At first Ratha didn’t understand why he was recounting episodes such as the escaping face-tails, the canyon fire that killed True-of-voice’s hunters, and the schism within the other leader’s ranks that ejected New Singer and the other young hunter males.
Then, gradually, she began to see the sinews that bound the parts together.
“The ones slain in the canyon fire were all female,” Thakur emphasized. “Many hunter females died. The few females left would have been torn to pieces by both the old and young males fighting for them. True-of-voice had no choice. He had to drive the younger males out.” Thakur paused. “I’m not saying that he consciously decided to do this. I’m saying that something in him or the song told him he had to.”
“So that is why the song turned ‘black’ for Quiet Hunter and those like him,” Ratha muttered.
“And when you have a bunch of randy young toms, as my sweet Fessran would say,” said Cherfan who had awakened and come over with Mondir, leaving the cubs sleeping in a big pile, “they’ll go to the nearest source. And they did. Us.”
“How can they do that?” Ashon wrinkled his young nose. “It sounds so strange. We don’t do these things.”
Thakur looked at the half-grown male. His voice deepened, urging Ratha to listen closely.“We don’t do these things now, Ashon. But we used to do them.”
A vibrating silence followed his words, then a babble of protest.
“What?”
“No, we’d never—”
“Where did you hear that, herding teacher?”

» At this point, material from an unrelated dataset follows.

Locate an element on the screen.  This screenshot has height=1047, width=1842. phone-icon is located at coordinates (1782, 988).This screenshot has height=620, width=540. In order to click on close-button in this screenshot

“Let Thakur speak,” Ratha commanded, although she wanted to object as well.
Thakur continued,“My mother, Reshara, told me. I believe her, because it all makes sense. Back before Meoran’s rule, back before Baire and many clan leaders before him, when the Named were so many that we had to form separate clans, our ways were different. Reshara learned this from her mother, who heard it from her own, and so on. We had learned to herd instead of stalking, and our kind were flourishing.”
“There was such a time?” Ashon asked, his eyes wide.

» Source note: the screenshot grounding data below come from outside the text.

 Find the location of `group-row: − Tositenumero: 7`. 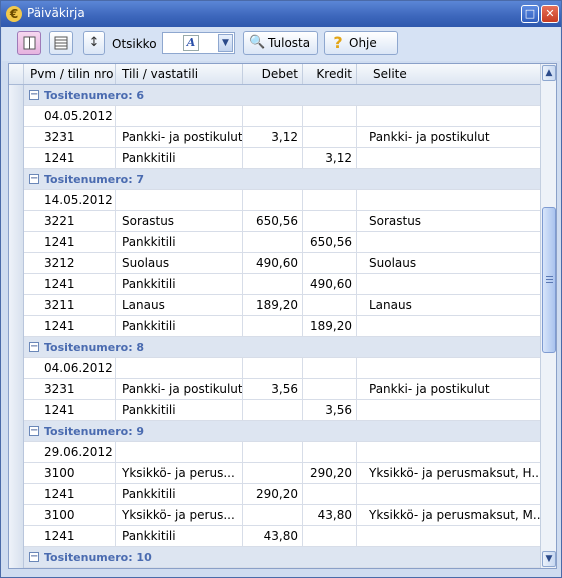

group-row: − Tositenumero: 7 is located at coordinates (274, 180).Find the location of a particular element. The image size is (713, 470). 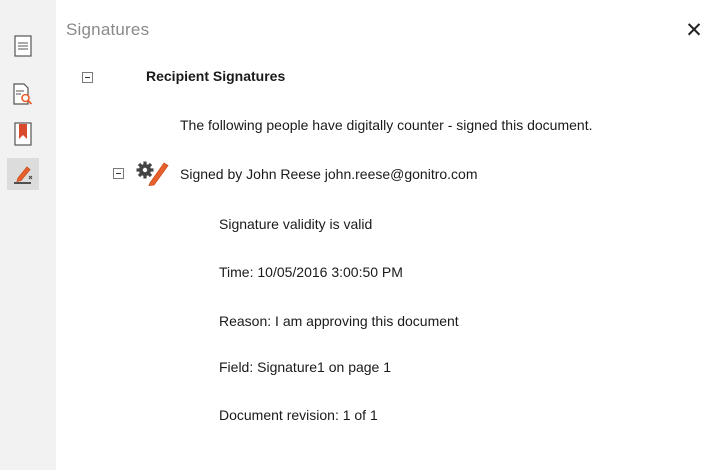

page-icon is located at coordinates (23, 46).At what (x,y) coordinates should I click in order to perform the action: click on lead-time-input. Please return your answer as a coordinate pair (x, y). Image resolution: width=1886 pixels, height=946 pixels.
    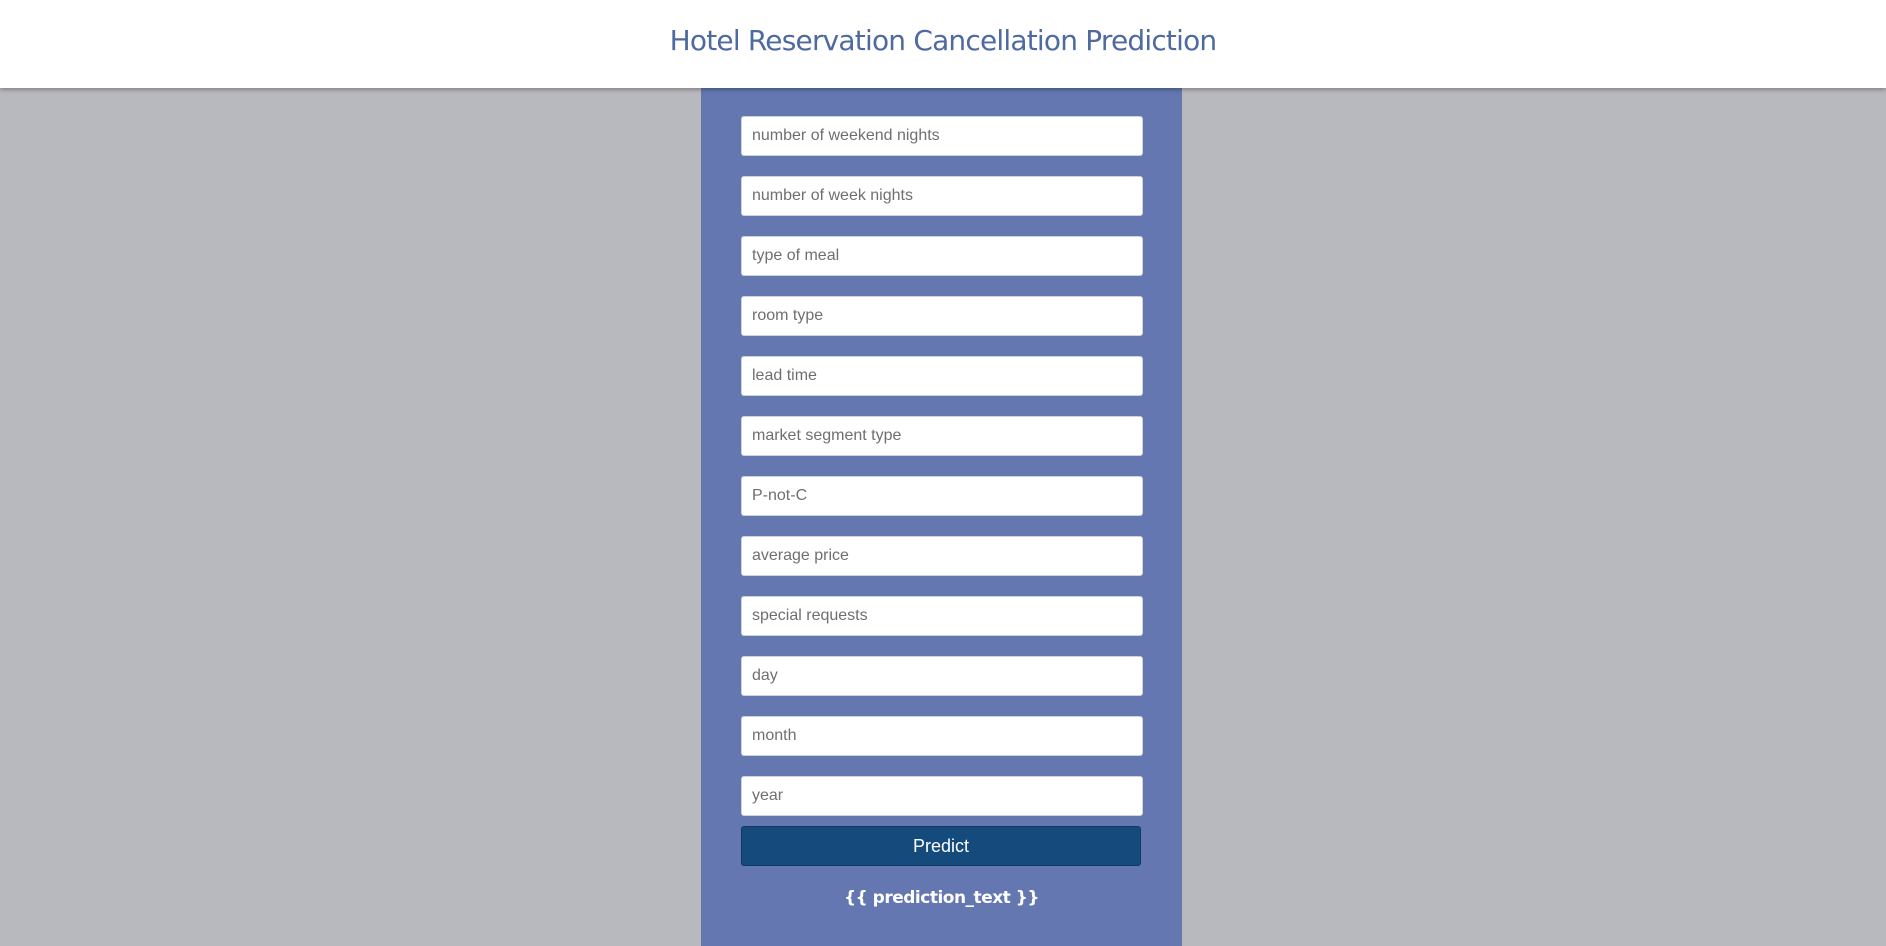
    Looking at the image, I should click on (942, 376).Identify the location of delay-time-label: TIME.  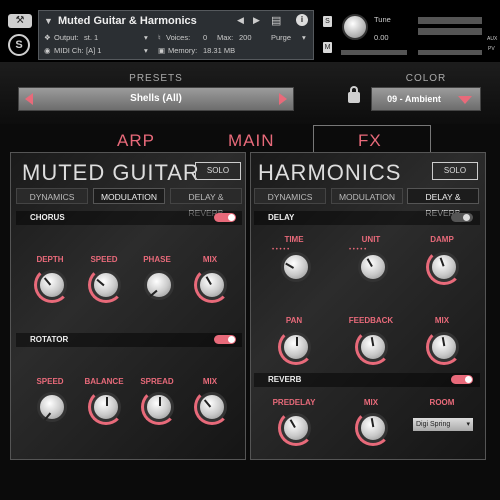
(294, 240).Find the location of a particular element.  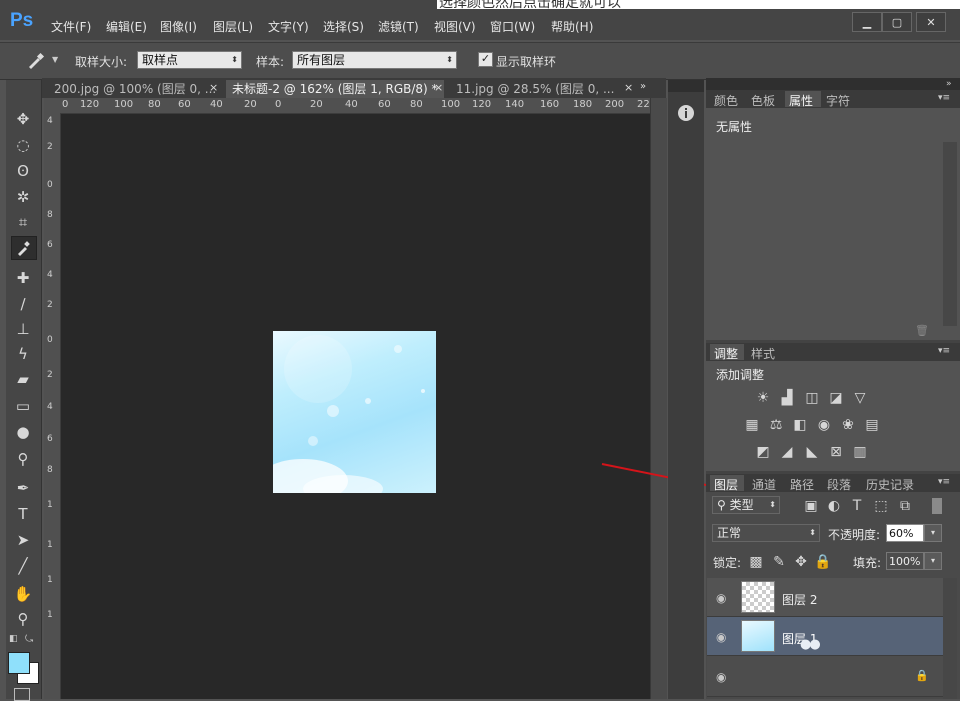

“Yes, there was,” Thakur answered. “Before the coming of the Un-Named. That is another story. For now, what matters is that, although our people spoke and thought, they were more like beasts than we are now.”
“How did the change happen?” asked Khushi. “I mean from being beasts to not being beasts?”

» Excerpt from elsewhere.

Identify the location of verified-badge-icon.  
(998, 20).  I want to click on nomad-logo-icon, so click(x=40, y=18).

“It just did. No one really knows how.”
“We’re still beasts. Look at Cherfan.” This was from Mondir.
“Maybe so,” Thakur said, as the big herder yawned off the insult, “but there’s something else in us.”
“Go on,” Ratha said.
“More males were born among us than females. The older males got the females, but they had to fight the younger ones for that right. To keep mating fights from tearing up our tribes, clan leaders had to force the younger males out. These exiles from one tribe became invaders of another, driving that tribe’s elders off and mating with the females. The usurpers killed any cubs sired by the old males. The invaders didn’t want to waste effort raising them when they could have sons and daughters of their own.”
“It makes sense in a cruel way,” said Khushi.
“It did. In some ways we were crueler than we are now.”
“If it made sense,” Ratha asked, “why did we stop?”
“When the Un-Named began attacking us, our numbers fell. We couldn’t afford to kill or drive out any of our own kind. That, in part, explains why we are different now. Why we care more about one another and our young.”
“So we became kinder. In order to survive,” Ratha mused. “Bira would like to hear that.” She paused. “So True-of-voice and New Singer are doing as our clan used to.”